The interior, for me, was the BIG negative of the Brio. It’s not that didn’t work properly or squeaked or anything. It’s all about the looks. Obviously this will differ as people’s tastes differ. For me; it was terrible. You get a cream coloured material interior on all seats with brown and black sections on the dashboard to “compliment” the cream colour. This not only looks wrong, but it’s also a very impractical colour. The car I had has a mere 7000+km on the clock, yet you could already see a bunch of dirty marks and blemishes on the seats.

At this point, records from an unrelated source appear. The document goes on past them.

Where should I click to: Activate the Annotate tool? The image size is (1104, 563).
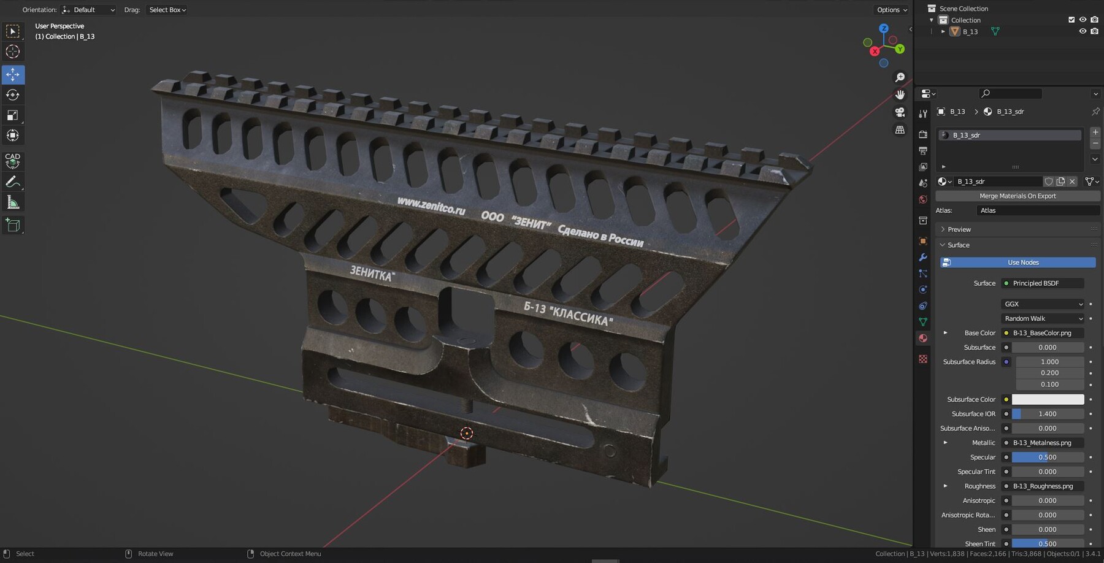click(12, 182)
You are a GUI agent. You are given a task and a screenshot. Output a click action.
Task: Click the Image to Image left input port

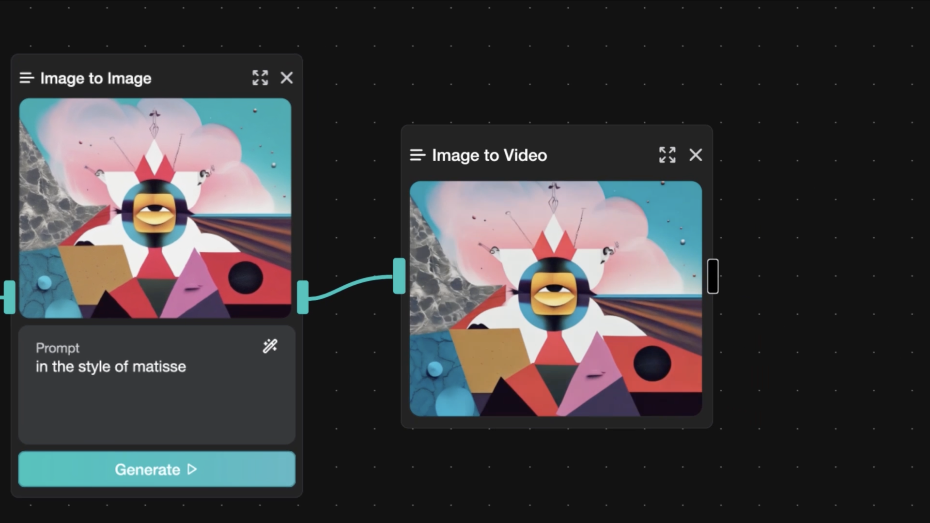pos(9,297)
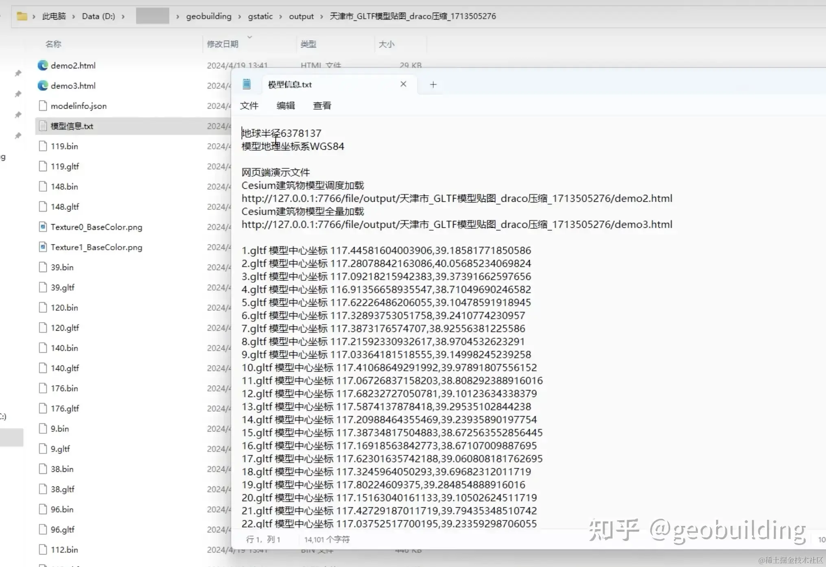Expand chevron after output breadcrumb
The height and width of the screenshot is (567, 826).
tap(321, 17)
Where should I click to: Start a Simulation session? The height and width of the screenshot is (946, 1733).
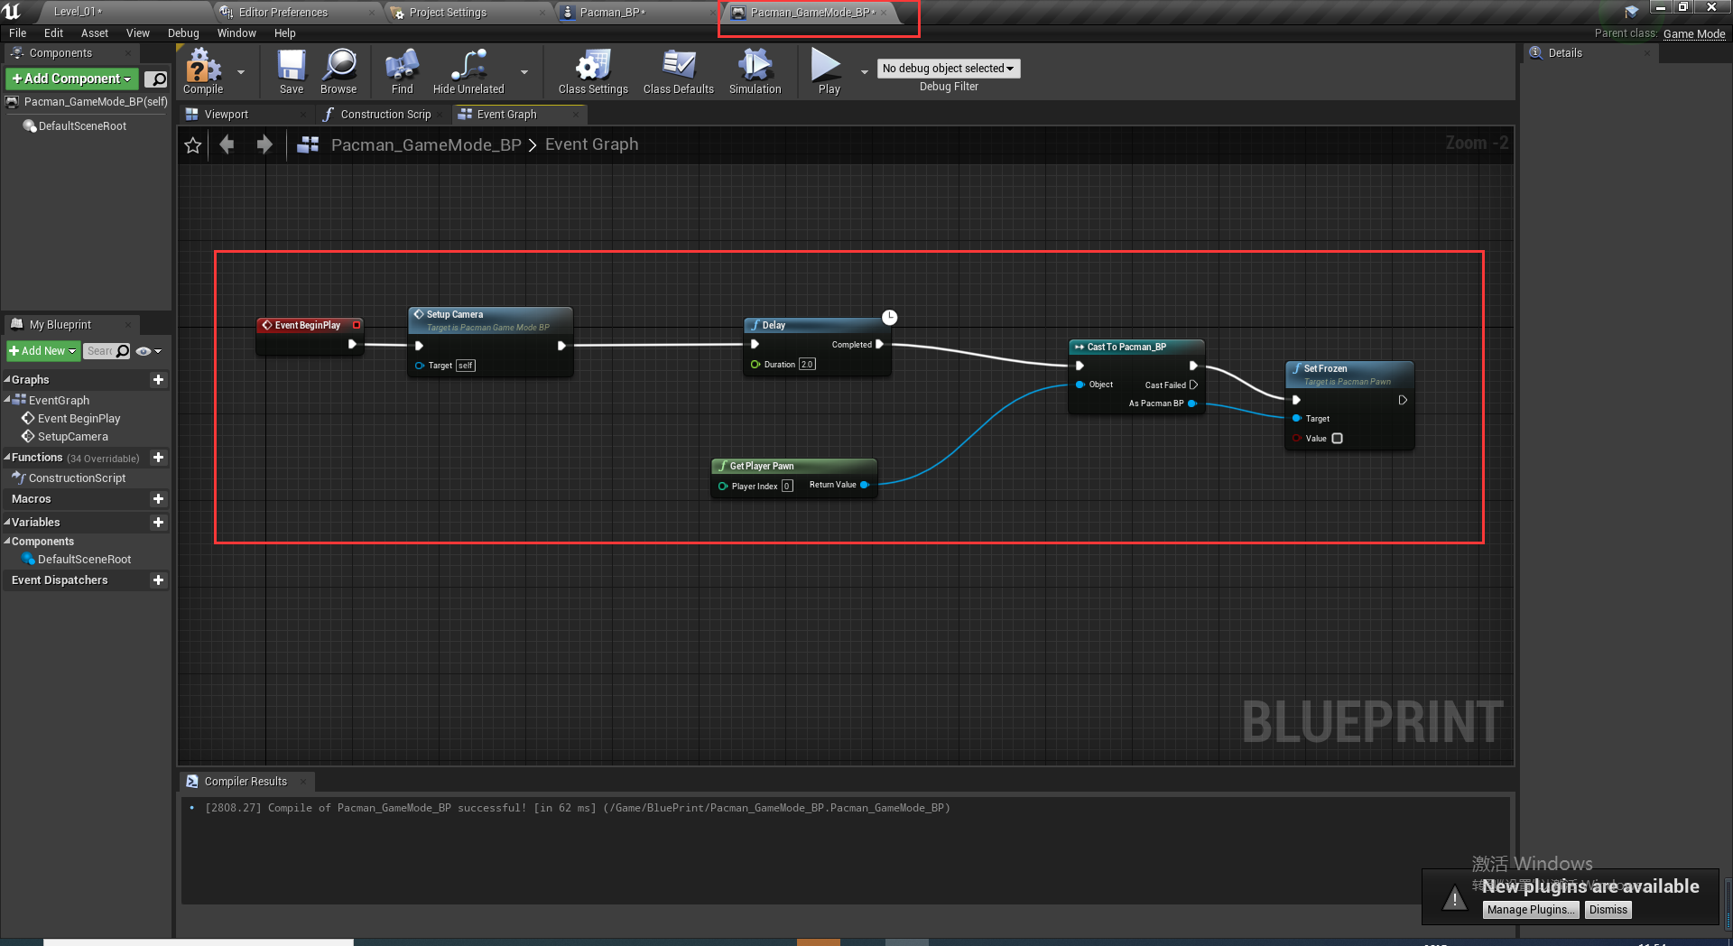(755, 72)
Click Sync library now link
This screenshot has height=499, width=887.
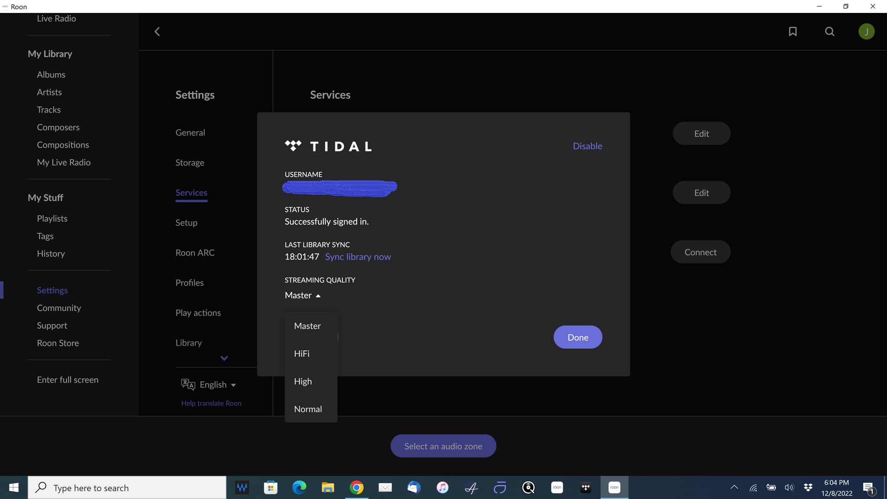tap(358, 256)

The body-colour of the car is also seen behind all the door pockets, as the doors don’t cover all the paintwork. Depending on the colour, this could add to the chaos inside the car. Luckily I had a white variant, but the bright green paintwork DOES NOT work with creams and browns.

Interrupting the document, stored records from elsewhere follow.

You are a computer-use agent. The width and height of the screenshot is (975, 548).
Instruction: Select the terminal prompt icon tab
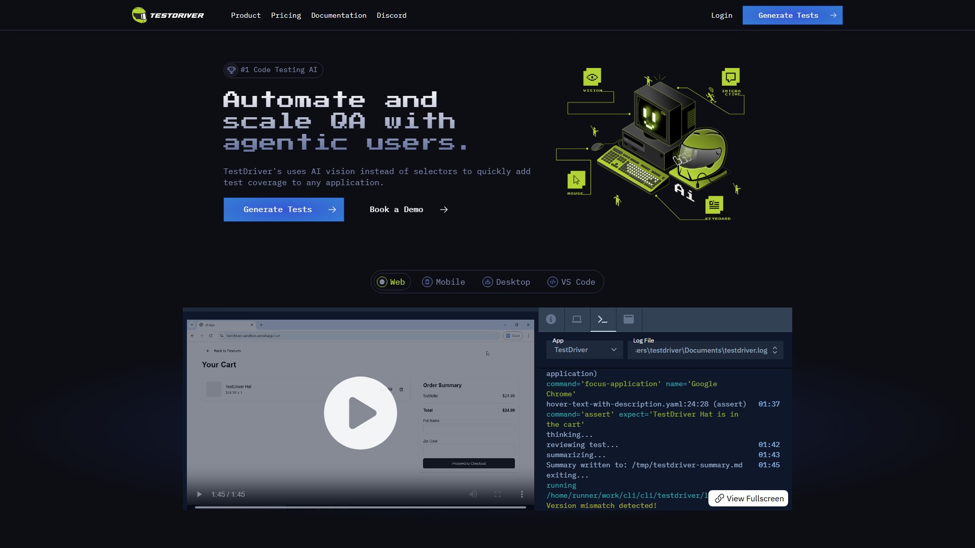603,319
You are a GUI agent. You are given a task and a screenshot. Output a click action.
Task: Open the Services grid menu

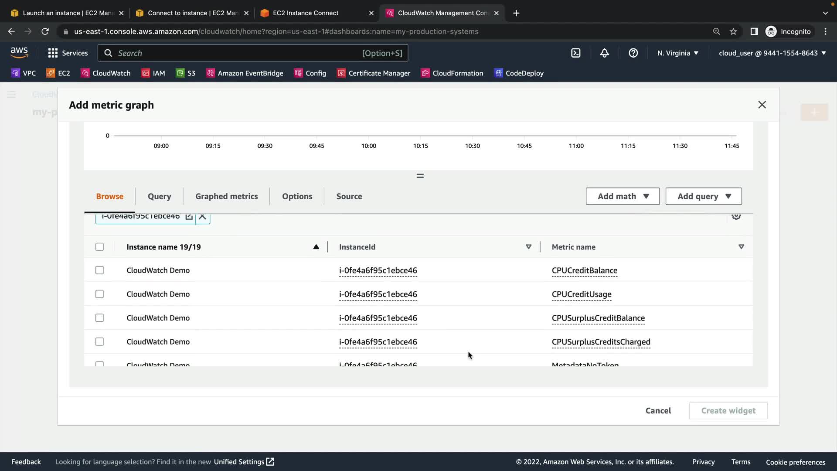tap(53, 53)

The brown and black mish-mash dash also doesn’t work for me. I have an idea it’s going to be a love it/hate it affair. The dash is also a pretty bare area with only the necessary buttons and knobs.

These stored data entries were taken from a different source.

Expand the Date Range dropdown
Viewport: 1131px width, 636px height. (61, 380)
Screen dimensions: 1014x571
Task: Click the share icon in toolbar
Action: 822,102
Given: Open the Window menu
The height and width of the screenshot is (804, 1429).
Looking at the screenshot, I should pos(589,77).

The Brio also has a (very flimsy) USB connector for connecting flash-drives to the car. I couldn’t get it working though. I tried different flash-drives with different sizes, formatted in different ways, yet none of them played. The car kept picking up that there was a device connected, but that was as far as I got.
The audio system was surprisingly good. It’s not going to win awards, but for an entry-level vehicle, it was amazing. The rest of the interior worked pretty much like you’d expect, with no negatives as far as functionality goes.
The Brio has a surprising amount of rear-seat space. We could easily fit in 4 adults without feeling claustrophobic. The trade-off though for the extra room, was the amount of boot space. The boot is essentially useless. It is probably the smallest boot I’ve seen in a car, and to make it worse, the body of the car, comes up very high at the back, which means entry to the boot looks like a piggy bank. There’s a thin sliver through which you can insert items into the boot. Bad design here.
Driving the Brio is relatively decent. At 1.87m I could easily fit into the cockpit as the steering wheel can be adjusted up and down and telescoping. The seats are okay. You cannot adjust the head-rest, as the seat is one single unit. If it’s not comfortable for you then there’s nothing you can do about it.
The 1.2l engine is no ball of fire, but in city driving it’s more than adequate. And it’s very frugal. After a week’s worth of driving (including a trip to Bredasdrop) the average consumption was at around 6.5l/100km. The car handle freeway driving relatively well, but you would need to keep the momentum going with gear changes, especially when the area becomes hilly. At up to around 110km/h the car is still good, but beyond that it feels too fast for this car. Honda also seems to agree as it has limited the top speed of the Brio to 140km/h. I never even got close to those kinds of speeds with the Brio.
The drive is rather pleasant yet bland. The suspension is on the soft side, which helps with comfort, but doesn’t add to the dynamic abilities of the car. Braking and steering feel is also not great, but again, is fine for everyday driving. Don’t expect to be gunning around mountain passes at blistering speeds.
Overall, the Brio is a strong contender from Honda into the burgeoning entry-level segment. It is very late to game, which definitely puts Honda on the back-foot right from the start. The Honda quality perception is sure to lure many new customers and I don’t think the Brio will tarnish this perception. This quality perception, together with the fact that this car is genuinely good, will surely be a good enough combination to see the Brio succeed in such a fiercely competitive segment.